* [Testo di partenza]:
● ● ● ● ● ● ●

Hub energetici. Il governo sottovaluta il ruolo dei porti nella transizione verde italiana 

di Stefano Carli - Linkiesta

 

ROMA -. La transizione ecologica ed energetica dell’Italia deve passare in larga misura dai porti italiani. Ma anche i porti, come il resto del Paese, sono in ritardo: soffrono degli stessi ritardi che governo centrale e amministrazioni locali stanno accumulando rispetto all’obiettivo numero uno di un’Italia green: la produzione di energia rinnovabile. 

 

Due numeri per capire che o si accelera adesso o gli obiettivi del Pniec, il Piano nazionale integrato per l’energia e il clima al 2030, presentato dalla presidente del Consiglio Giorgia Meloni a Bruxelles lo scorso primo luglio, non potranno essere raggiunti. Dovremmo arrivare a produrre ottanta gigawatt di sola energia fotovoltaica nel 2030: alla fine del 2024 eravamo a trentasette gigawatt, cresciuti in due anni – da fine 2022 – di dodici gigawatt. Riusciremo ad aggiungere quarantatré gigawatt di nuovi impianti nei prossimi cinque anni? 

 

Stessa musica sull’eolico: a fine dicembre 2024 avevamo tredici gigawatt di potenza installata, appena 1,2 gigawatt in più rispetto al 2022. Da qui al 2030 dovremmo installare pale eoliche, a terra e in mare (offshore), per ulteriori quindici gigawatt.  

 

Perché i porti siano strategici lo spiega l’ultimo report di Srm sul tema “Energia e porti”,  realizzato con il Politecnico di Torino e pubblicato a febbraio. Srm è il centro studi – collegato al Gruppo Intesa Sanpaolo e sostenuto dalla Fondazione Compagnia di San Paolo – specializzato nell’analisi delle filiere produttive e del turismo con focus particolari sul settore logistico-portuale e sul comparto energetico. 

 

I porti – spiega lo studio di Srm – devono essere in prima fila nella transizione verde perché per loro il tema energetico è vitale, per due ragioni. Perché l’energia è uno dei loro core business, e perché ci sono degli step nel business marittimo globale che stanno facendo crescere la richiesta di servizi logistici più ecologici. Una domanda che non verrà fermata neanche dalla retromarcia di Donald Trump rispetto ai temi del clima. 

 

Pensando ai traffici marittimi, vengono subito in mente container e crociere, movimentazioni di prodotti industriali e alimentari. Ma il trentacinque per cento delle attività dei porti italiani è legato alla movimentazione di fonti energetiche, per ora tutte di origine fossile. C’è sempre meno carbone, e anche il greggio ha iniziato una fase di volumi calanti, ma il gas è in forte crescita, specie dopo che l’invasione russa dell’Ucraina ha di fatto azzerato l’attività dei metanodotti che portavano gas russo sulle nostre coste. 

 

Adesso una quota crescente di gas arriva via nave dai grandi fornitori di Gnl, il gas naturale liquefatto, ossia il metano. Grandi fornitori che sono gli Emirati del Golfo Persico e gli Stati Uniti (uno degli obiettivi dei dazi trumpiani è anche l’aumento della quota del Gnl statunitense da vendere in Europa).

● ● ● ● ● ● ●

* [Consegna scritta A]: Nell'articolo sui porti e la transizione verde, quale quota delle attività dei porti italiani è legata alla movimentazione di fonti energetiche?
* [Consegna scritta B]: Prosegui l'articolo sui porti e la transizione energetica dal punto in cui si interrompe.
Il materiale riportato più avanti non serve.

* [Estratti del dataset]:
● ● ● ● ● ● ●

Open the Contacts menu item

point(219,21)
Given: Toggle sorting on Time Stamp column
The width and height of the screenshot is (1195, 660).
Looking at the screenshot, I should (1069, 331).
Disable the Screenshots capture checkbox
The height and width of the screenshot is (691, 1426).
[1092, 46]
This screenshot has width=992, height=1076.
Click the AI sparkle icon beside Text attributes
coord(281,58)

● ● ● ● ● ● ●

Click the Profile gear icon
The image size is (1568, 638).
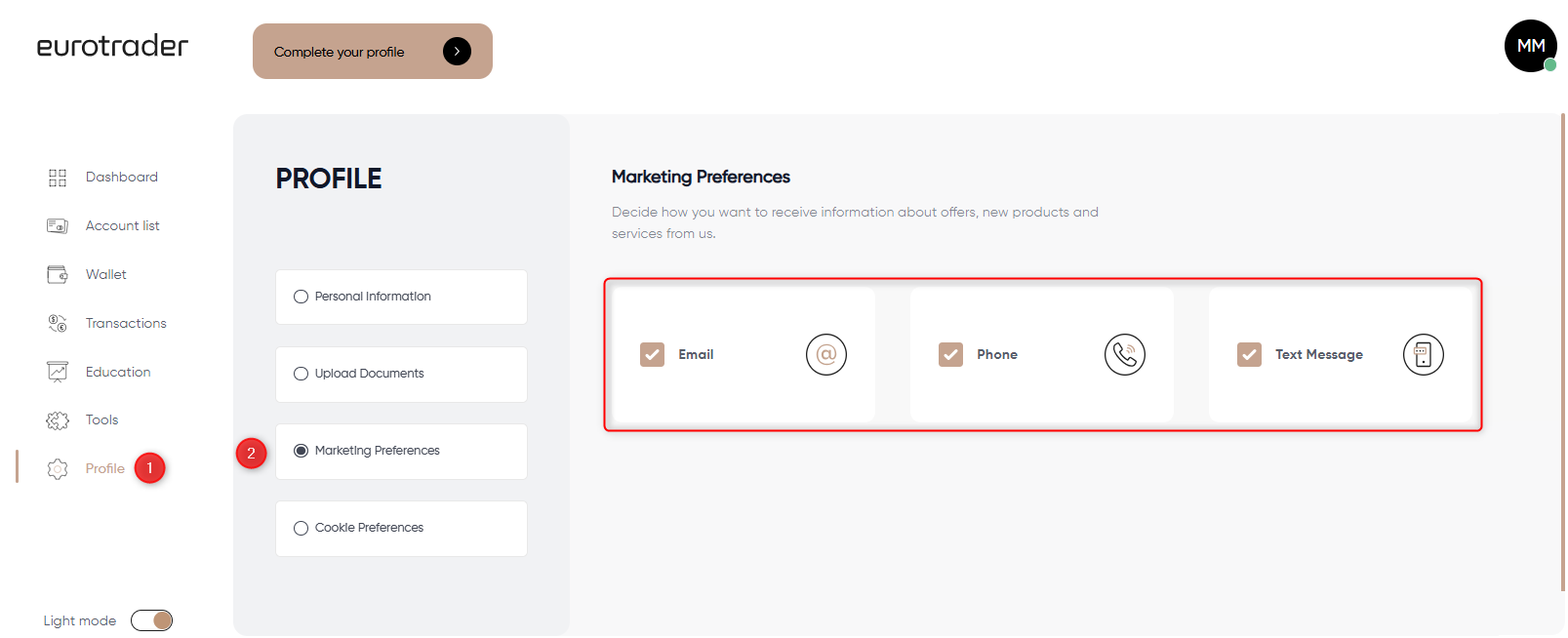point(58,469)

● ● ● ● ● ● ●

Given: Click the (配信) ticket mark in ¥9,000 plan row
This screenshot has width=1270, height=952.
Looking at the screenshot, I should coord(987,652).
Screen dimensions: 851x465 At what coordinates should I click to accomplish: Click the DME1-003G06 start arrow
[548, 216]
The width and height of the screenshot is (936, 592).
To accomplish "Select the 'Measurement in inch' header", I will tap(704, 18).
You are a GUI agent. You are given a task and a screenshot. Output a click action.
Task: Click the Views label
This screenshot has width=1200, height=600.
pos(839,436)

● ● ● ● ● ● ●

* [Risposta scritta A]: Il trentacinque per cento.

* [Risposta scritta B]:
Non a caso la Spagna, che è lo Stato dell’Unione europea con il maggior numero di rigassificatori (gli impianti che trattano il Gnl arrivato via nave e lo immettono nelle condutture), è diventata dallo scorso anno un Paese esportatore di gas, avendo aumentato la produttività dei suoi sei impianti oltre il livello della domanda interna. In Italia ce ne sono quattro: uno a terra, a Panigaglia (Liguria), uno al porto di Livorno, un’isola artificiale al largo di Rovigo e quello di Piombino. Quest’ultimo è una nave ormeggiata che alla fine del 2026 dovrebbe lasciare l’Isola d’Elba per spostarsi non si sa ancora dove. 

 

Queste dinamiche, però, stanno per cambiare, perché i porti devono attrezzarsi alle nuove esigenze del trasporto marittimo. Devono aggiornare i loro sistemi di stoccaggio per accogliere i biocarburanti e il biometano che alimenteranno i grandi motori marini delle navi: secondo lo studio di Srm, già oggi il cinquanta per cento degli ordini raccolti dalla cantieristica mondiale riguarda navi mosse dalle nuove alimentazioni (le navi elettriche non sono nemmeno all’orizzonte e, come gli aerei, continueranno a spostarsi grazie a grandi motori termici). Avere la disponibilità di rifornimenti bio sarà un fattore discriminante per le grandi rotte commerciali e per difendere le quote dei porti italiani sul totale dei traffici nel Mediterraneo. 

 

C’è infine la questione del cosiddetto cold ironing, in sostanza l’elettrificazione delle banchine. Oggi le grandi navi, da crociera o da carico, quando sono nei porti hanno i motori accesi per l’alimentazione delle attività e dei dispositivi di bordo, e sono la causa della collocazione dei porti tra i grandi produttori di emissioni di anidride carbonica. Elettrificazione vuol dire collegare le navi alla rete elettrica a terra e spegnere i motori. Anche questo farà la differenza nell’offerta della logistica marittima. Per farlo, però, bisogna attrezzarsi e puntare anche all’autoproduzione di rinnovabili sfruttando i tetti di edifici logistici e capannoni. Ma qui iniziano i ritardi. 

 

«I porti italiani hanno le condizioni di partenza per diventare dei veri e propri hub energetici. Ma per riuscirci dobbiamo contare su strumenti normativi e finanziari chiari. Per noi ci sono due filoni fondamentali. Il primo riguarda i porti come distributori multicommodity di combustibili, dal Gnl al bio Gnl fino all’Hvo, il biodiesel a disposizione degli armatori», afferma Dario Soria, direttore generale di Assocostieri, l’associazione delle imprese che gestiscono i grandi depositi costieri dei carburanti movimentati via nave.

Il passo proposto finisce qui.